Now that the commentators have had time to read all the details it is nether as clever nor as good as the performance of its author delivering it yesterday. There are contradictions in forecasts and gaps in provision. What about social care? There is the inability to grasp what inequality actually is. Why do the poorest in society have to lose most of their additional funding through universal credit, rent support on so on in September of this year, when the wealthiest corporations, have their the tax hype, modest by G7 standards, deferred to 2023?
But let me offer you these thoughts. Much is made of government debt. I am not sure whether this is to make political points or news headlines, but a sovereign government with its own currency cannot be in debt as one without a currency, ie Greece in the Euro. The UK government owns the B of E and the B of E has printed money to buy in 47% of all UK government debt.
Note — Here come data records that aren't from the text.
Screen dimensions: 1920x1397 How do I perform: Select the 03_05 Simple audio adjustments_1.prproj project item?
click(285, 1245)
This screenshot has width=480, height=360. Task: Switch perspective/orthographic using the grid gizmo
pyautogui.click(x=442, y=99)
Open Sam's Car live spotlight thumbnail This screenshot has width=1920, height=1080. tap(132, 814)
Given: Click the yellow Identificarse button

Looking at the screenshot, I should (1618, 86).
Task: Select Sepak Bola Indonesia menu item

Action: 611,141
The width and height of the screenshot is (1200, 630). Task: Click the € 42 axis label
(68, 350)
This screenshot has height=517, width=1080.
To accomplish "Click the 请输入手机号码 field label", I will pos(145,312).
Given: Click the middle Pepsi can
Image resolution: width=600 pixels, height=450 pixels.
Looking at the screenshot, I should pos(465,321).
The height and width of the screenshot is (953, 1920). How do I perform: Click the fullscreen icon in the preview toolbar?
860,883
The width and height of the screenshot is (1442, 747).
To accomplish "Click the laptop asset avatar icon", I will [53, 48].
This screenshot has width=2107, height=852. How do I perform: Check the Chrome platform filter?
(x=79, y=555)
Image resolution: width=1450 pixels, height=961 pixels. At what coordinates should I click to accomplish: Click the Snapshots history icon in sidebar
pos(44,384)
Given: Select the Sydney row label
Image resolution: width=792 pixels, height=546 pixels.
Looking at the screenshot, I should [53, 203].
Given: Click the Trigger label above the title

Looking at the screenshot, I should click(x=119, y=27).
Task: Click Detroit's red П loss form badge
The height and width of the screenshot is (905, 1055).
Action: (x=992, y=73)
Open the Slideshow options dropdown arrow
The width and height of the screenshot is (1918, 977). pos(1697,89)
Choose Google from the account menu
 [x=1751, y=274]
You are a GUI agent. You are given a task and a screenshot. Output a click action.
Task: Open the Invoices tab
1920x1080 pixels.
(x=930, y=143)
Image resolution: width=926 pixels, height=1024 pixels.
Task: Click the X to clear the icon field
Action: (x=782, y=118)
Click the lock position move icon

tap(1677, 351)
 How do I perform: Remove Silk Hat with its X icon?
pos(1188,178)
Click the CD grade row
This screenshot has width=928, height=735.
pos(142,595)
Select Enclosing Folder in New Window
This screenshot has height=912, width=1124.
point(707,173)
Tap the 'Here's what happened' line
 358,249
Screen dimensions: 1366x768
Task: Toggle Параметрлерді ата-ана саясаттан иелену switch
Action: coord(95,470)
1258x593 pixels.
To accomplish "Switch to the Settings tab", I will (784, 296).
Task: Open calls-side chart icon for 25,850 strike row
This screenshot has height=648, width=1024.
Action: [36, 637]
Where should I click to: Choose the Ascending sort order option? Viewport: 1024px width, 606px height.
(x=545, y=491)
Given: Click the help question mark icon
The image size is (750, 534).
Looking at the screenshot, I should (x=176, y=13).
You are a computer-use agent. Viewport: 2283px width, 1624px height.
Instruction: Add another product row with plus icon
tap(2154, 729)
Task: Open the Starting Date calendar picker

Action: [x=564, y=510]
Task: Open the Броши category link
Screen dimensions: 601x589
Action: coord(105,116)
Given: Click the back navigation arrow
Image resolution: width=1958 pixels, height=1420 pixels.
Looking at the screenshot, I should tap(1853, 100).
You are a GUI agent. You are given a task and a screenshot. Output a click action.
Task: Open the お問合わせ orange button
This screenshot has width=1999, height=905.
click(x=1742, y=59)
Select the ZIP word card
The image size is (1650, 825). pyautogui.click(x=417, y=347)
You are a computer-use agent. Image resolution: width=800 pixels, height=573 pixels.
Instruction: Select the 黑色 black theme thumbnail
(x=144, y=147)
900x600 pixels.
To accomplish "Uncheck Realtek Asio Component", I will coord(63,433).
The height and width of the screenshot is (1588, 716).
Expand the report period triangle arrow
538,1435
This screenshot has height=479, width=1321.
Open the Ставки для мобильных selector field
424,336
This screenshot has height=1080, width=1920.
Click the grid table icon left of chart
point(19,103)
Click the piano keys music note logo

Basically the government is printing about half what it borrows and will have to go on doing so.
If you want to stay awake at night, worry about interest rates. I have for years argued that holding these at close to zero for year after year so that they cease to be a factor in consumer financial planning as well as disincentive for saving, has created a misshapen economy, over borrowed and under saved. Assets have inflated way ahead of basic inflation, which is mostly lower than the target 2.5%.
Now lurking in the shadows are three types of inflation, any of which could suddenly break cover, as the economy begins to grow again, many predict quite strongly. Velocity inflation, wage price inflation and demand inflation. All three together and you have hyper inflation. But what if it is just 6% or 8% and interest rates have to go up to say 5%? Quite suddenly? That means mortgages at 7% or more. You can work out the rest.